DIRECTION » Could you reproduce, word for word, the records below, starting with the line that contains "The image size is (1556, 784)." and going on through the line that contains "(x=85, y=69)", with both of those lines included?

RECORDS TO PROCESS »
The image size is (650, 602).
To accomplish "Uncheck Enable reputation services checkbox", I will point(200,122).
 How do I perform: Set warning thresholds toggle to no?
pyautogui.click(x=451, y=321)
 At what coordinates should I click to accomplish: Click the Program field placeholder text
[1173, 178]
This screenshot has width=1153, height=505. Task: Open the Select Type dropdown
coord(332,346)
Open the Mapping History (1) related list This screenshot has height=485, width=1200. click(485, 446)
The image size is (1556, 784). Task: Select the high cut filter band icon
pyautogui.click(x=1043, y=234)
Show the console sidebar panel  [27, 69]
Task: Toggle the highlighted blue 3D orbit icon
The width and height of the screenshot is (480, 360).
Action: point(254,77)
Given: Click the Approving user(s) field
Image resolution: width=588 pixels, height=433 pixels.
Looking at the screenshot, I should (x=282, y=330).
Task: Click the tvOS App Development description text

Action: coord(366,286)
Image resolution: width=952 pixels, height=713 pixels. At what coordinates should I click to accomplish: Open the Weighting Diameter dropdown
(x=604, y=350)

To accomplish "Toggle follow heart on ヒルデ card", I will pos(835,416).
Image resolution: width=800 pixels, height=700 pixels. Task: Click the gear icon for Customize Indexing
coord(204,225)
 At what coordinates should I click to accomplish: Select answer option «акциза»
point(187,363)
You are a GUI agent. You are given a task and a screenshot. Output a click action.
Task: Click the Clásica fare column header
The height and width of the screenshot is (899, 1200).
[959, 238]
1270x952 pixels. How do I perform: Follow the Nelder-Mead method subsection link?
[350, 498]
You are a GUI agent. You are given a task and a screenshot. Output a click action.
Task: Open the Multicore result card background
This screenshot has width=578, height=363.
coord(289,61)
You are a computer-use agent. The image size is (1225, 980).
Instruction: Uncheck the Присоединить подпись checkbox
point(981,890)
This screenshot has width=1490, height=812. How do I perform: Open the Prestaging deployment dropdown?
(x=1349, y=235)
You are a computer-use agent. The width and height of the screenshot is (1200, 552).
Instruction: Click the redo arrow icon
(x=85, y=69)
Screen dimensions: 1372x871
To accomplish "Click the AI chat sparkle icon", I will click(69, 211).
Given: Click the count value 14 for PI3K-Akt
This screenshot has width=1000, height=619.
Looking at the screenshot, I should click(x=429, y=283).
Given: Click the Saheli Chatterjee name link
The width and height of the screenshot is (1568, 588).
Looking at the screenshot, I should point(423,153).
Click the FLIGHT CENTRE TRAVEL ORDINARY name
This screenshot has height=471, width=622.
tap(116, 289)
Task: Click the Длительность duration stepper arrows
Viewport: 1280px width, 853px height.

EXERCISE RESULT »
The image size is (1556, 784). Task: Select the high cut filter band icon
pyautogui.click(x=1043, y=234)
Show the console sidebar panel  [27, 69]
Task: Toggle the highlighted blue 3D orbit icon
The width and height of the screenshot is (480, 360).
Action: point(254,77)
Given: Click the Approving user(s) field
Image resolution: width=588 pixels, height=433 pixels.
Looking at the screenshot, I should (x=282, y=330).
Task: Click the tvOS App Development description text

Action: coord(366,286)
Image resolution: width=952 pixels, height=713 pixels. At what coordinates should I click to accomplish: Open the Weighting Diameter dropdown
(x=604, y=350)

To accomplish "Toggle follow heart on ヒルデ card", I will pos(835,416).
Image resolution: width=800 pixels, height=700 pixels. Task: Click the gear icon for Customize Indexing
coord(204,225)
 At what coordinates should I click to accomplish: Select answer option «акциза»
point(187,363)
You are a GUI agent. You are given a task and a screenshot. Output a click action.
Task: Click the Clásica fare column header
The height and width of the screenshot is (899, 1200).
[959, 238]
1270x952 pixels. How do I perform: Follow the Nelder-Mead method subsection link?
[350, 498]
You are a GUI agent. You are given a task and a screenshot. Output a click action.
Task: Open the Multicore result card background
This screenshot has width=578, height=363.
coord(289,61)
You are a computer-use agent. The image size is (1225, 980).
Instruction: Uncheck the Присоединить подпись checkbox
point(981,890)
This screenshot has width=1490, height=812. How do I perform: Open the Prestaging deployment dropdown?
(x=1349, y=235)
You are a computer-use agent. The width and height of the screenshot is (1200, 552).
Instruction: Click the redo arrow icon
(x=85, y=69)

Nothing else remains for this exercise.